EXERCISE ::
What do the lines from the one containing "Given: Click the refresh icon in header" through the end of the listing below say? Restate them word for word and give nothing else.

INFORMATION SHOWN ::

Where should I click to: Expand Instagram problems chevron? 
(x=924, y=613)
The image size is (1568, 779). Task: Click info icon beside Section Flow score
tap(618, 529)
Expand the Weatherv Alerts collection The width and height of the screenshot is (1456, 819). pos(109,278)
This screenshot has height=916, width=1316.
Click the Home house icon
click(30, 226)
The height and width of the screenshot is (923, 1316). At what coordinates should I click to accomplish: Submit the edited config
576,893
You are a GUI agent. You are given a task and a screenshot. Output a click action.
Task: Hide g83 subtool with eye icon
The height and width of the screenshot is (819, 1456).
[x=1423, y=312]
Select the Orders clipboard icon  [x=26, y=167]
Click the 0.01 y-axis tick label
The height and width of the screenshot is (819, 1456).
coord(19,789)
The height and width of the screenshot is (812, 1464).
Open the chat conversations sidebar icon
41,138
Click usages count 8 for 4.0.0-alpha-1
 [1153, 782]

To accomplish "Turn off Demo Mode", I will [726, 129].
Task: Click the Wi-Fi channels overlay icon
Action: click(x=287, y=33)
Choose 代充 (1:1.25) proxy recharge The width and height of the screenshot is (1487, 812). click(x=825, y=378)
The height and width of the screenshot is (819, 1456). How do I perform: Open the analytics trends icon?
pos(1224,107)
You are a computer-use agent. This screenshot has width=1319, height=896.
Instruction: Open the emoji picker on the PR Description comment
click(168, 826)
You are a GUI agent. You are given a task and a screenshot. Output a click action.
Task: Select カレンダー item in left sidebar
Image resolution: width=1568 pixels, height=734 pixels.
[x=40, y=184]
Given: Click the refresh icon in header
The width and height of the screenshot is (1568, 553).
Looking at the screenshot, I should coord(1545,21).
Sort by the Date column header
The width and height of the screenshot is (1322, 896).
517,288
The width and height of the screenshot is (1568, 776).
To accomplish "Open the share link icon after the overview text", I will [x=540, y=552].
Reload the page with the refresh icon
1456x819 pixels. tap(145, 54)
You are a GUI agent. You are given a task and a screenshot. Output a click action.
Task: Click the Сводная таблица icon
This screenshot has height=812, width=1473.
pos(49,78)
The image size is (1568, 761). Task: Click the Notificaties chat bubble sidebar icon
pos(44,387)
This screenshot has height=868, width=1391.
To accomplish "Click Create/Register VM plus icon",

SOLUTION FOR THIS PROBLEM ::
Given: Click the refresh icon in header
The width and height of the screenshot is (1568, 553).
Looking at the screenshot, I should coord(1545,21).
Sort by the Date column header
The width and height of the screenshot is (1322, 896).
517,288
The width and height of the screenshot is (1568, 776).
To accomplish "Open the share link icon after the overview text", I will [x=540, y=552].
Reload the page with the refresh icon
1456x819 pixels. tap(145, 54)
You are a GUI agent. You are given a task and a screenshot. Output a click action.
Task: Click the Сводная таблица icon
This screenshot has height=812, width=1473.
pos(49,78)
The image size is (1568, 761). Task: Click the Notificaties chat bubble sidebar icon
pos(44,387)
This screenshot has height=868, width=1391.
To accomplish "Click Create/Register VM plus icon",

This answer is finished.